About This Calculator
This Ethereum mining profit calculator is built for legacy proof of work planning. It can also help with forked coins, archived studies, and hypothetical mining cases. Ethereum Mainnet now uses validators instead of miners. So the tool makes that status clear before any estimate is shown.
Why Profit Changes
Mining profit depends on many moving parts. Hash rate raises expected rewards. Power draw raises costs. Pool fees reduce mined coins. Uptime changes every result because idle hardware earns nothing. Market price can also move fast. A small price change can turn profit into loss.
Advanced Inputs
The form includes rig count, hash rate unit, power use, electricity price, network difficulty, block time, block reward, extra reward, pool fee, uptime, hardware cost, maintenance cost, and other daily expenses.
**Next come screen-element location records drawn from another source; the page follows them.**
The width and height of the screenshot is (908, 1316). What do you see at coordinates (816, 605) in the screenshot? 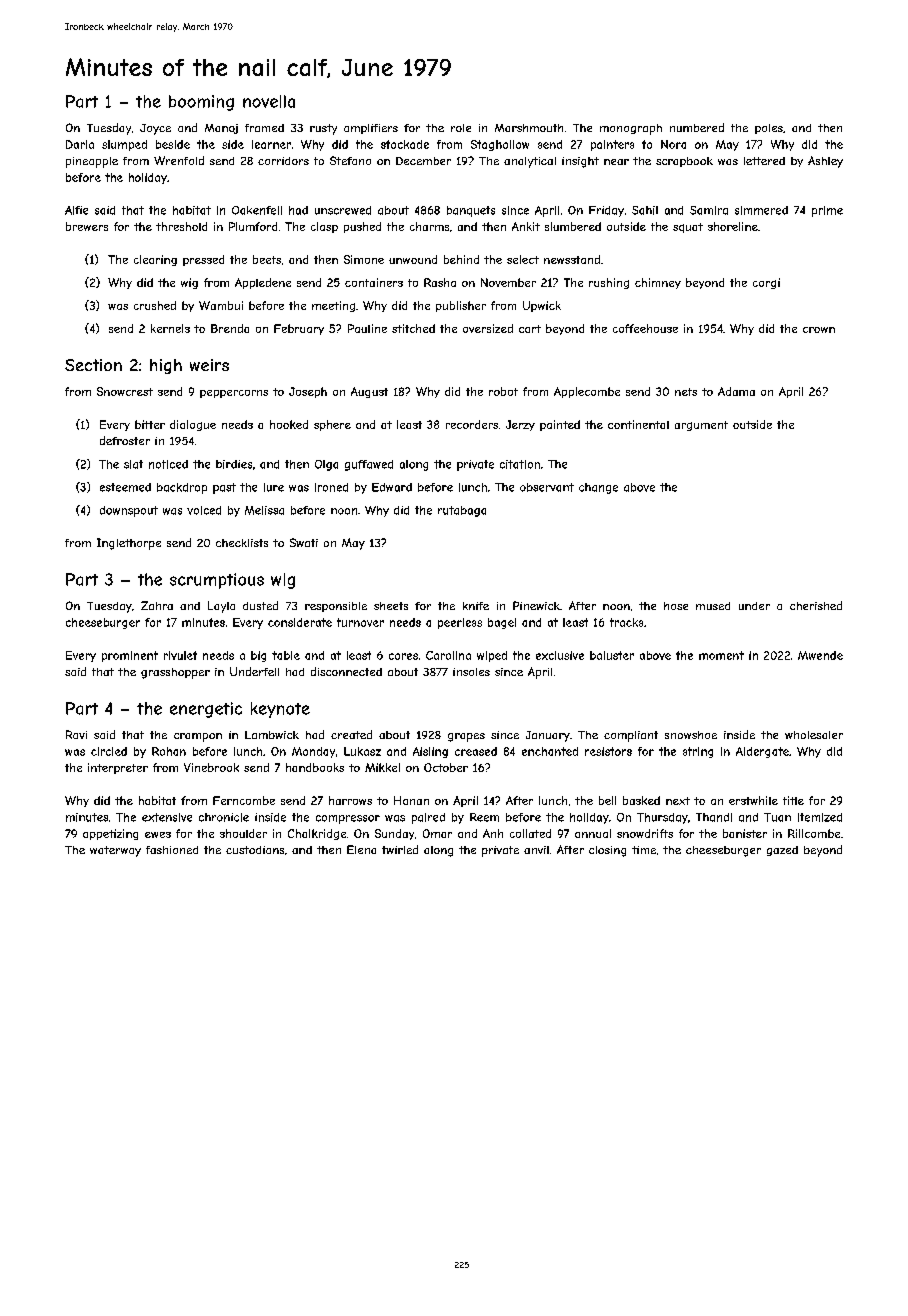
I see `cherished` at bounding box center [816, 605].
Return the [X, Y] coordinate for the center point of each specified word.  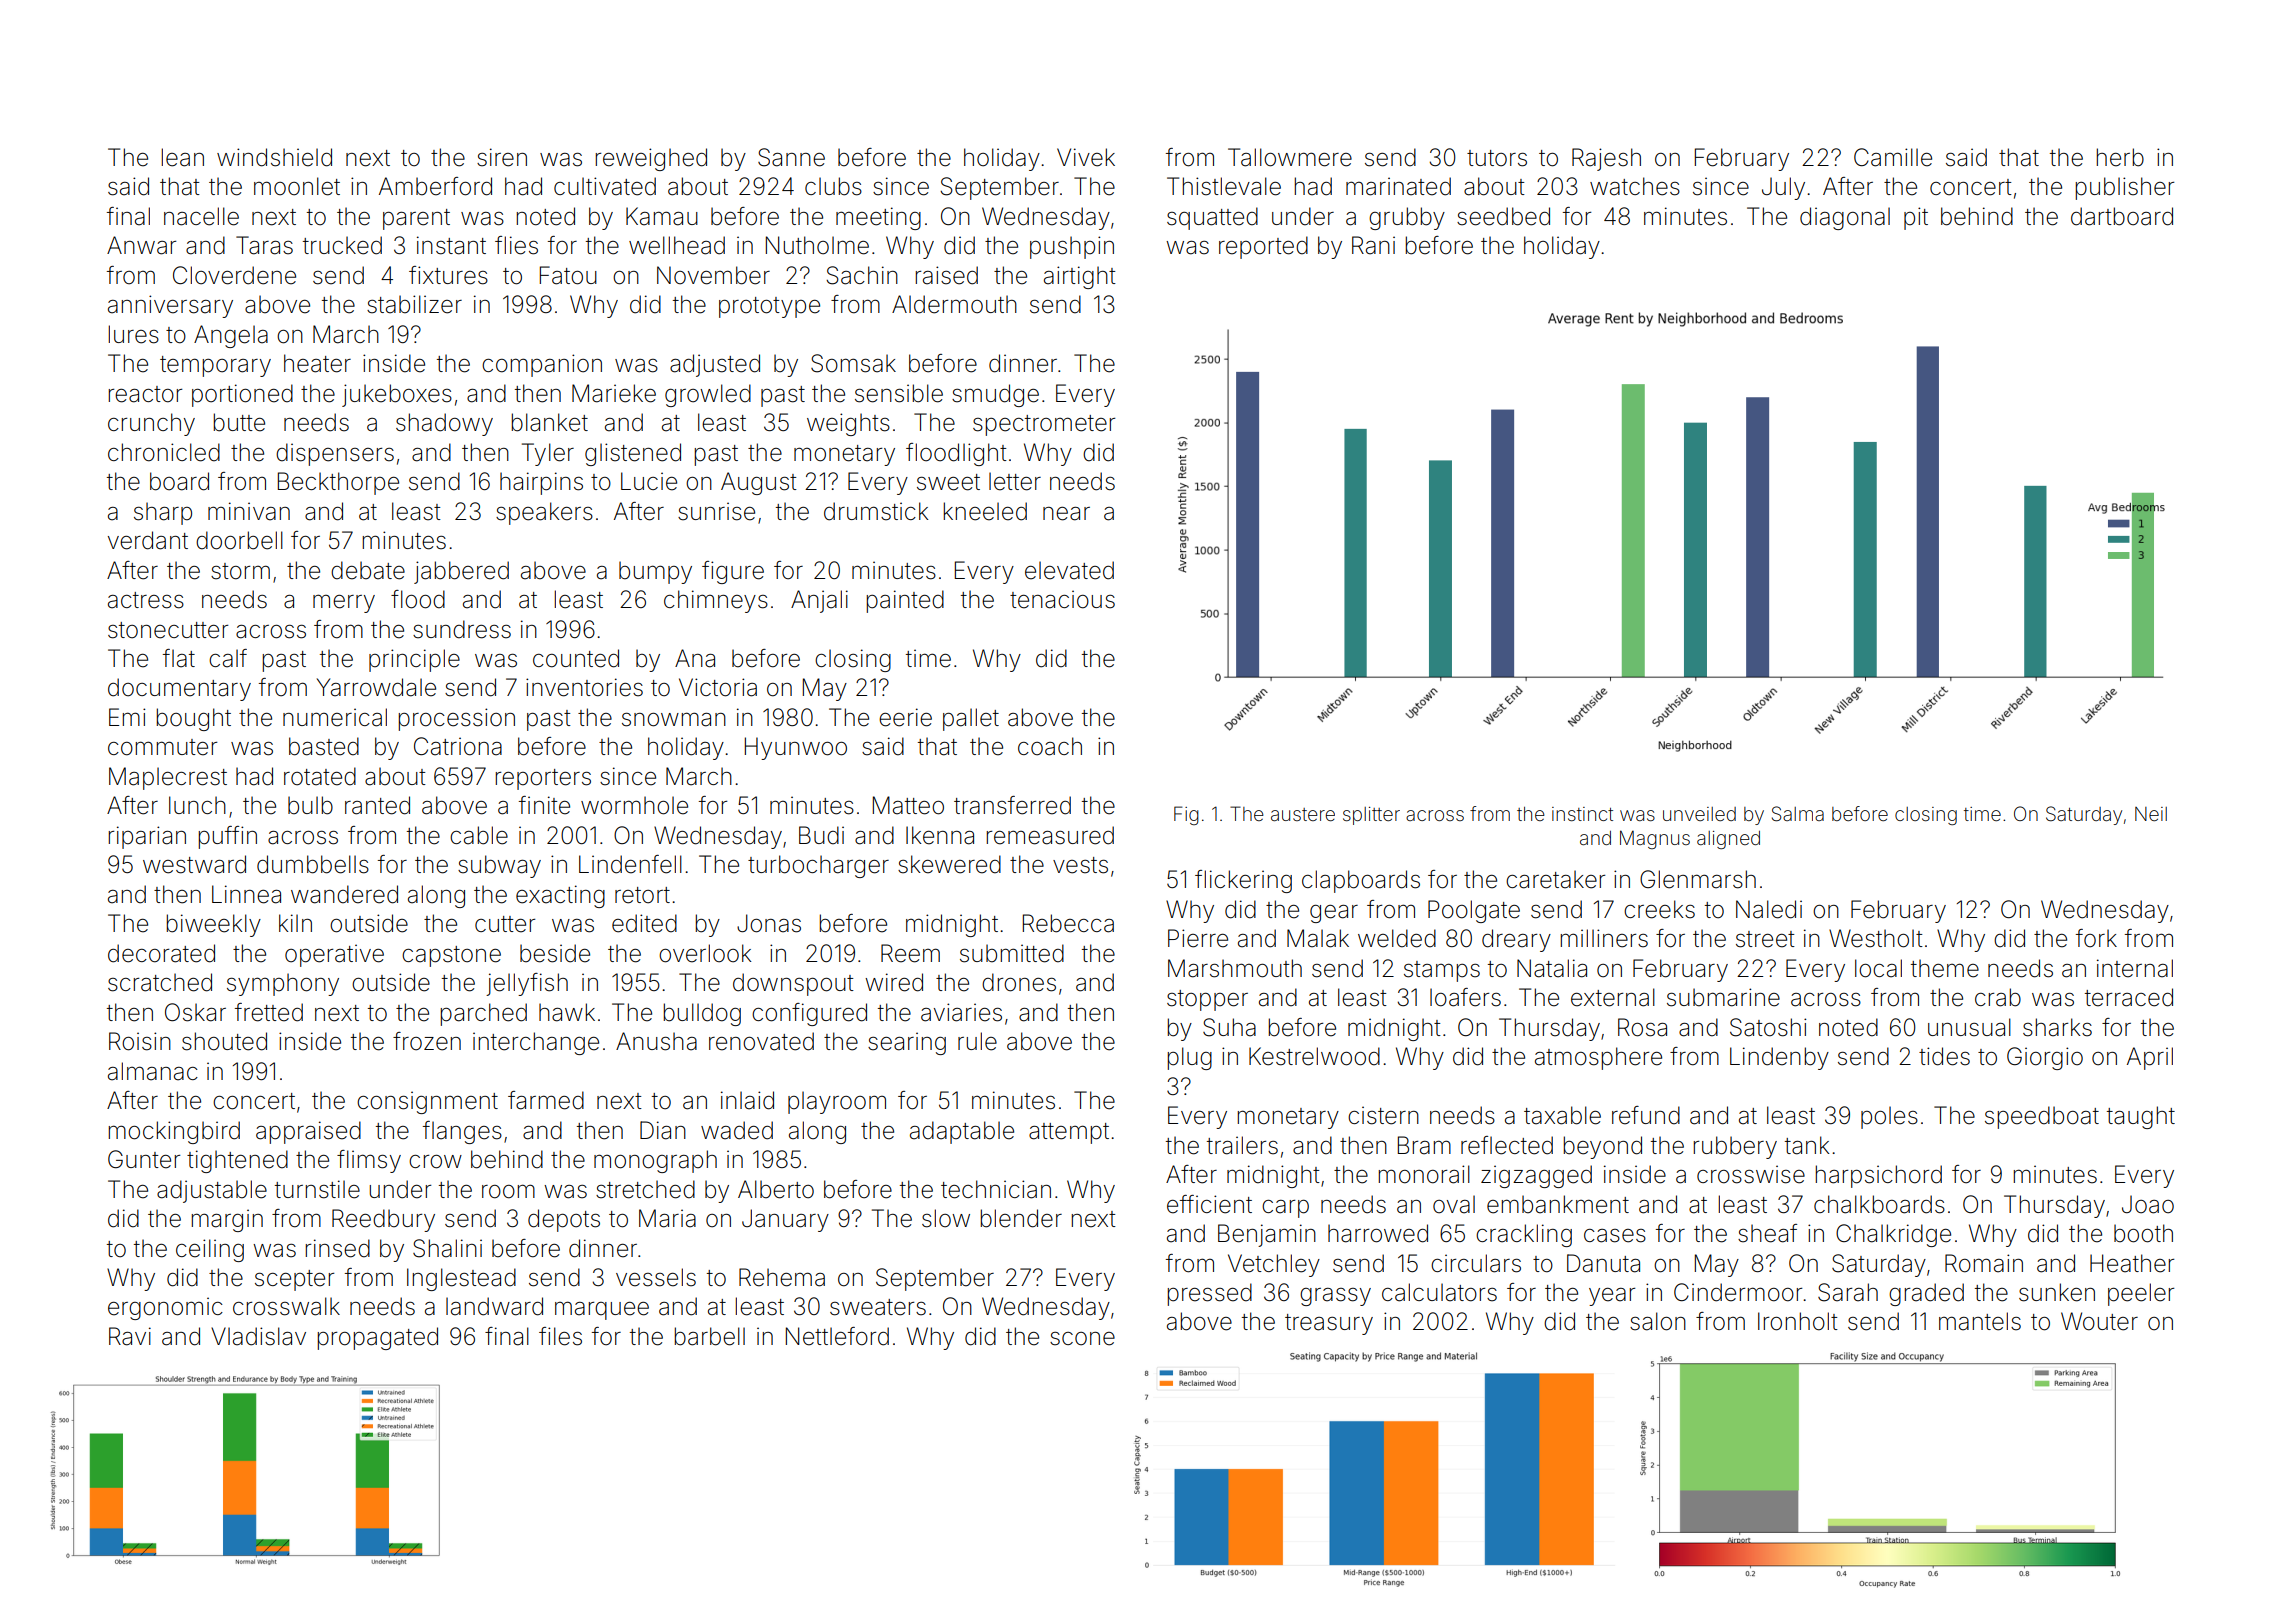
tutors [1497, 158]
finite [544, 805]
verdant [148, 540]
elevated [1069, 570]
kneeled [985, 511]
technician [996, 1189]
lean [182, 157]
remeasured [1050, 835]
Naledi [1769, 909]
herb [2120, 157]
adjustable [212, 1191]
These fields let you model a single card, a farm, or a rented hash rate setup.
Reading The Result
The result area shows expected ether per day, revenue, power cost, daily profit, period profit, break even time, return on hardware, and profit per kilowatt hour. It also estimates the network hash rate from difficulty and block time. Use these outputs together. One number alone can be misleading.
Risk Notes
This calculator is an estimator, not a promise. Real mining results vary because pools, stale shares, difficulty changes, downtime, heat, repairs, and exchange prices are uncertain. Taxes and withdrawal fees may also matter. Add a safety margin before buying hardware or signing electricity contracts.
Practical Use
Start with current hardware data. Enter measured wall power when possible. Use your real electricity tariff, not a national average. Then test low, normal, and high price cases. Export the result as CSV for sheets. Use the PDF option for reports, client notes, or records.
Best Checking Method
Run several cases before trusting the final number. First, use ideal uptime and a normal coin price. Next, lower uptime and raise power cost. Last, add maintenance and hardware recovery targets. This stress test shows how fragile the plan may be. It also shows which input has the largest effect. For many miners, electricity price and uptime matter more than small changes in pool fees. Save each scenario and compare it with later market data often carefully.